The INSIDER daily digest -- Jan. 14, 2025

By John Liang / January 14, 2025 at 1:29 PM

This Tuesday INSIDER Daily Digest has news on an upcoming exercise in the Indo-Pacific region, a recent Defense Innovation Board report, Army budget challenges and more.

The longer the ongoing continuing resolution remains, the more potential issues could occur that affect a planned Indo-Pacific exercise, according to an Air Force official:

REFORPAC will happen despite CR, but training and support might be restricted

The Air Force will debut its large-scale multicombatant command REFORPAC exercise this summer in the Indo-Pacific with minimal limitations even if Congress isn't able to approve the fiscal year 2025 budget by March.

The Defense Innovation Board released a study this week on Scaling Nontraditional Defense Innovation:

DIB suggests Pentagon expand innovation arm into 'cross-service Sherpa'

The Defense Innovation Unit could better improve the Defense Department's ability to connect with nontraditional and commercial vendors, enabling innovative capabilities for the warfighter at scale, if its current authorities and responsibilities were expanded to make it into a "cross-service Sherpa," according to the Defense Innovation Board.

President-elect Trump and his administration will ultimately have the final say on the Army's budget prior to its rollout, but the service's outgoing under secretary said last week it places a premium on flexible funding for UAS, counter UAS and electronic warfare:

Camarillo outlines Army budget challenges for FY-26 as new administration gets ready

Army Under Secretary Gabe Camarillo, soon to leave office, says the fiscal year 2026 budget cycle will include funding for key modernization initiatives such as unmanned systems, but the next administration will ultimately be forced to balance that with other priorities, such as improving housing for soldiers.

Air Force Secretary Frank Kendall spoke this week an event hosted by the Center for Strategic and International Studies:

Kendall: Air Force needs to realign its global obligations with national defense strategy

The incoming presidential administration should reconsider where it spends money and prioritize strategic locations for a fight with China rather than maintaining legacy installations that don't currently present a challenge, according to outgoing service Secretary Frank Kendall.

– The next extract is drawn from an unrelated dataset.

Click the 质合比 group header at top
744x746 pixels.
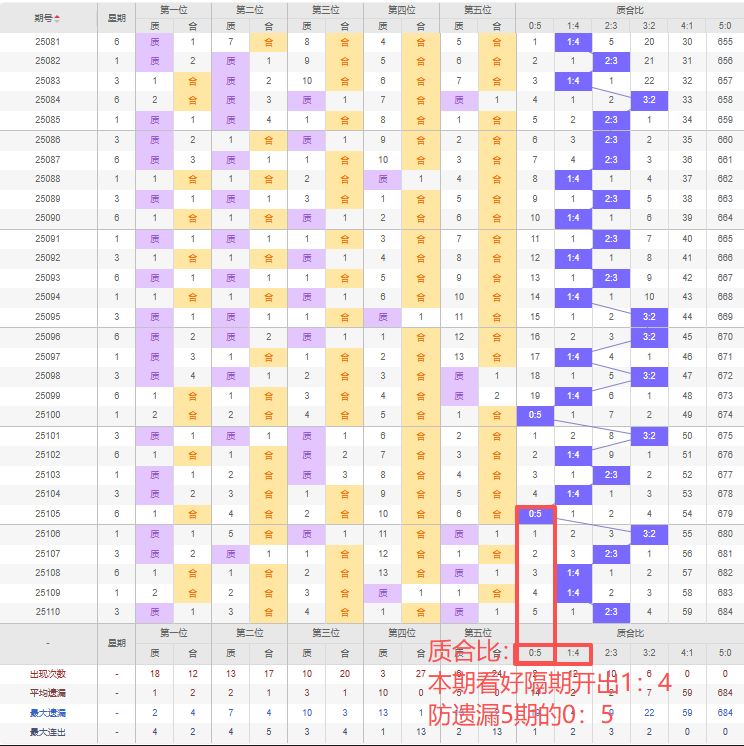tap(629, 9)
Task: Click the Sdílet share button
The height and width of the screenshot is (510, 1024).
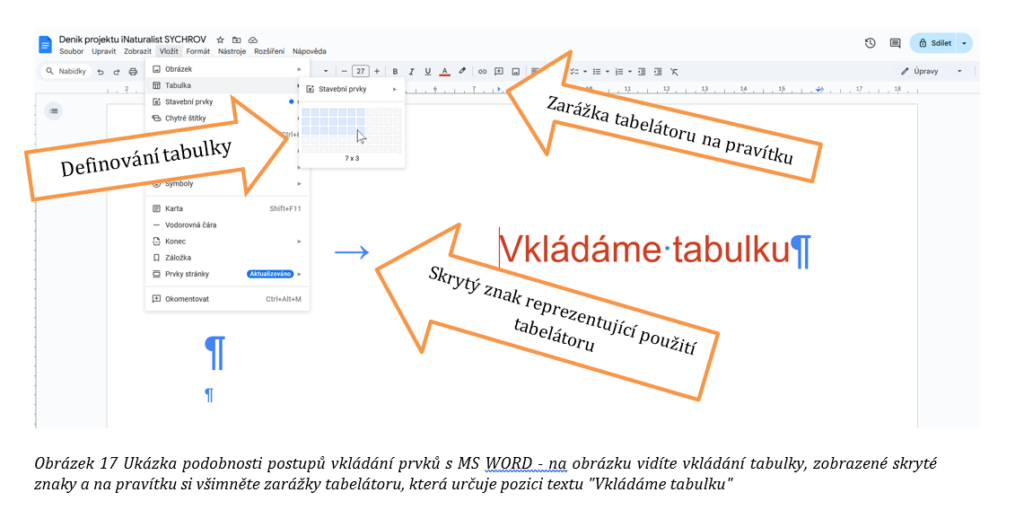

DOD's approach to securing domestic supply chains for strategic and critical materials centers on four key pillars, Adam Burstein, technical director of strategic and critical materials for the assistant secretary of defense for industrial base policy, told attendees during a Friday event hosted by the Naval War College:

Defense officials highlight ongoing industrial base work

The Pentagon is working to bolster U.S. industrial supply chains and combat overreliance on foreign sources, according to two senior defense officials.